Пусть версия элементарна, но кажется мне, причина статьи о Луговском — раздражение поэта и читателя.
Такое же читательское раздражение можно обнаружить в другой его «правдистской» рецензии еще 1936 года «Топор в похлебке» на повесть донбасского литератора Александра Фарбера «Победители». У меня нет сомнений: за отзывом Катаева — не заказ, не сведение счетов, не желание травить мало кому известного прозаика и даже не «борьба с формализмом» — а стилистические разногласия и любовь к хорошей литературе: «И пошел валить Александр Фарбер в свой горшок всяческие «красоты» и «метафоры». Каждая этак по два пуда весу. Вместо «розы»: «багровые, как запекшаяся кровь, розы». Вместо «деревянный крест»: «деревянный знак смерти». Если борщ, так непременно: «Золотым костром пылал в тарелках борщ»… И лежит большой, неуклюжий топор неосвоенной метафоры в жидкой похлебке «Победителей»».

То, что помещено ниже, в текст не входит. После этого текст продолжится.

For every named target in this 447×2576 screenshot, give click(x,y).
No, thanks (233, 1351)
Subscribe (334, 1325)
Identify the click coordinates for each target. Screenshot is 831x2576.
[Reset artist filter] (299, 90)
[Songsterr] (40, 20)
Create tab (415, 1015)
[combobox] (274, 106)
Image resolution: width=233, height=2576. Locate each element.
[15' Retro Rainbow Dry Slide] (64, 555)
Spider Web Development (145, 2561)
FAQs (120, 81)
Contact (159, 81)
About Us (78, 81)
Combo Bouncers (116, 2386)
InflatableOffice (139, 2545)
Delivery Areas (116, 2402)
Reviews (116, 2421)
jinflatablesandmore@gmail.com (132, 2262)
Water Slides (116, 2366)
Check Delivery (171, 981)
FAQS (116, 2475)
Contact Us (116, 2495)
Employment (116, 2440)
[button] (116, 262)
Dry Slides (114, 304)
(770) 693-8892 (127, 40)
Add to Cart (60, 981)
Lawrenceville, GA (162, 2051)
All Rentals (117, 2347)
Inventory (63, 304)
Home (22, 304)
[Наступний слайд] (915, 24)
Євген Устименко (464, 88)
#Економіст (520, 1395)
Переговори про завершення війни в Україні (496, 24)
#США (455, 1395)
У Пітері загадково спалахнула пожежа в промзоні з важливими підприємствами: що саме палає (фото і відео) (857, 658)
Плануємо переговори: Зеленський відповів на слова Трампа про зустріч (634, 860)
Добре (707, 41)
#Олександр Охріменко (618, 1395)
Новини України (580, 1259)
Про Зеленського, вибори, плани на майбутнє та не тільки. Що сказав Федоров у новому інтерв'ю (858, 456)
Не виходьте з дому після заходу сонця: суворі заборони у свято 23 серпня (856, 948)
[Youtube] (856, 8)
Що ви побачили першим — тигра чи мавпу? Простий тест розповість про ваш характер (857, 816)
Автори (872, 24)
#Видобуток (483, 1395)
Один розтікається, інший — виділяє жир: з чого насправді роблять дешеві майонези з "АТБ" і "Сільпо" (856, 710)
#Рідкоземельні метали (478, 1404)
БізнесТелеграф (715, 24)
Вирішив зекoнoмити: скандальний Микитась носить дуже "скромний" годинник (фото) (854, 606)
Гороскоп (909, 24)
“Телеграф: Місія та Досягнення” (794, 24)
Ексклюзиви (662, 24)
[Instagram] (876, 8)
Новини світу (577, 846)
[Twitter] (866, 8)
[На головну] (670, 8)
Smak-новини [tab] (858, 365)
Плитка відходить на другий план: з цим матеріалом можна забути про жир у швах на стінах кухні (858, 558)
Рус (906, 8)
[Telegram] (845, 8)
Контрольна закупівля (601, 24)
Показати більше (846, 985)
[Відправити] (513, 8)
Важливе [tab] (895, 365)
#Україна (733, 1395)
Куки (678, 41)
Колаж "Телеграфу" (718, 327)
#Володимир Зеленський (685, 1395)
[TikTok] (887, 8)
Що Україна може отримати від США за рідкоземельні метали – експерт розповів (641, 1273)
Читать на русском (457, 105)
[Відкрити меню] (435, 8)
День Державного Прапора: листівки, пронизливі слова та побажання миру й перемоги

Возвращаясь к статье о Луговском, можно вспомнить, конечно, что весной 1937-го правление Союза писателей осудило включение им нескольких «старых» стихов в однотомник «избранного», после чего он принес покаяние, и предположить, что катаевская рецензия была продолжением той атаки.
Но тогда гонимым легко назначить и Катаева: менее чем за два месяца до выхода его рецензии досталось и ему — гуртом от разных изданий. Причем у меня не вызывает сомнений, что это была добросовестная критика.
Разносу подвергли пьесу «Шел солдат с фронта», поставленную в Театре им. Евг. Вахтангова.
Премьера того спектакля отмечена в дневнике Елены Булгаковой. Присутствовали Петров, Толстой, Фадеев. «Автора не вызывали ни разу». Елена Сергеевна разговаривала с художником спектакля Владимиром Дмитриевым: «Он был до слез взволнован, что на сцене разорвалась туча и дождь не пошел».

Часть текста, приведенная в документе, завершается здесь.